Another motivation for seeing what they can do with breeding values is that, when their lease ends, these ewes will potentially have a higher value on the open market. Their plan is to use the breeding values to rank the ewes on individual traits and create an overall index that is applied at culling times along with visual assessment.

“We don’t own the farms, we just lease them. Our livestock is the machine that’s generating the cash that comes out. We’ve got a loan from the bank, so we need to be able to do everything we can to service that.”

Paul says they are aiming to “stack the deck” in their favour, both operationally on the farm and genetically through the sires they buy in for their ewes. He applauds the efforts of forward-thinking ram breeders like the Wairarapa Romney Improvement Group, who are thinking about future demands on the sector.

BCS analysis for efficiency

The couple acknowledge rams are the biggest contributor to the genetic gain within their flock.

“As commercial farmers we’re prepared to make the investment in our genetics. We’re prepared to pay for the privilege to pre-select the rams we want to view,” Paul says.

“We’re after the sire summaries of those rams. Has there been any use of genomics within the operation to fast-track the progress and also increase the accuracy of breeding values and of their parentage? That’s really important to us,” Paul says.

Dayanne Almeida started her project on the impacts of body condition score on ewe efficiency at the end of 2014 while working at Derek Daniell’s Wairere ram breeding enterprise in Wairarapa.

At Wairere she recorded body condition score (BCS) and liveweights of the stud ewes at mating, scanning and weaning. Each mixed-age ewe was scored at either above or below BCS 3 at mating. At weaning they were scored again as either above BCS 3, or at BCS 3 or below BCS 3.

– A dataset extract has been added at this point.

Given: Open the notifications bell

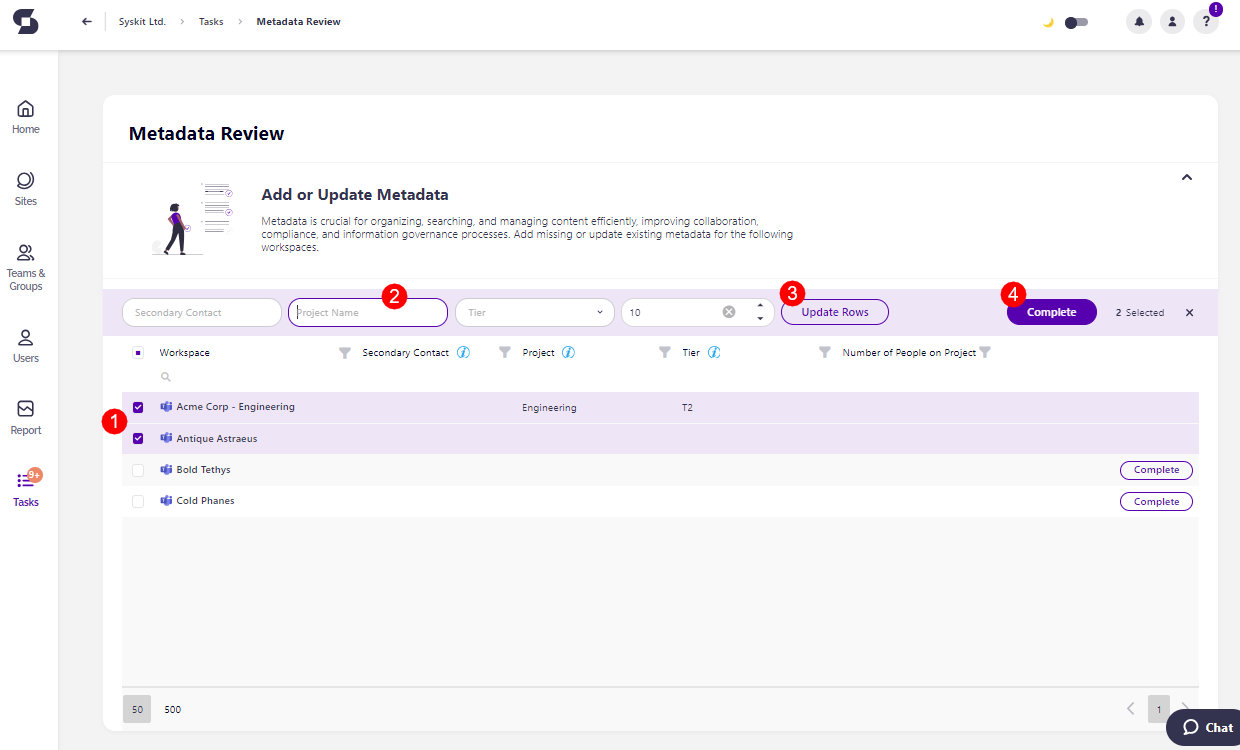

To calculate ewe efficiency Dayanne divided the total weight of lambs weaned by ewe liveweight. What she found was the ewes that started with a higher BCS at mating and weaned at a lower BCS were the most efficient lamb producers.

“Those ewes that started with high condition scores at mating, three or above, and ended up with condition scores at weaning below three, they were the ones with best production. They’re more productive.”

This group weaned 81% of their bodyweight. In comparison, the ones that started either below or above BCS 3, and gained condition to wean with a BCS above 3, weaned just 60% of their bodyweight.

“We did the same on the two-tooths and found similar patterns.”

Her analysis included removing any effect from birth rank, so she was comparing singles with singles, twins against twins and triplets against triplets, and also comparing within early, mid- and late-lambing periods.

A final phase in the analysis is to generate genetic parameters for ewe efficiency that is based on the body condition score variation. Dayanne says from the work published to date she is confident heritability will be sufficiently high to make progress on selecting for this trait.

She was also keen to understand the impact of sires on this linkage between ewe body condition score and efficient lamb production. Looking into the Wairere data she is confident the correlations will be strong enough to make progress for ram breeders.

Her Wairere data also showed up an interesting group of ewes that had a high BCS at mating and weaning, but also weaned their own bodyweight in lamb.

“That was a bit curious because they’re quite outliers. They are the ewes that you don’t have to put in the tail-end mob. They’re good because they still weaned their bodyweight.”

When she investigated further she found that most of the ewes in that group shared two sires in common.

She and Paul are now starting the same BCS analysis in their maternal flock at Glenside, and this year will be calculating ewe efficiency scores by recording the kilograms of lambs each ewe weans.

“So the next thing for us would be to focus more on our sires and start to seek out sires with genomically enhanced breeding capability, with good accuracy.”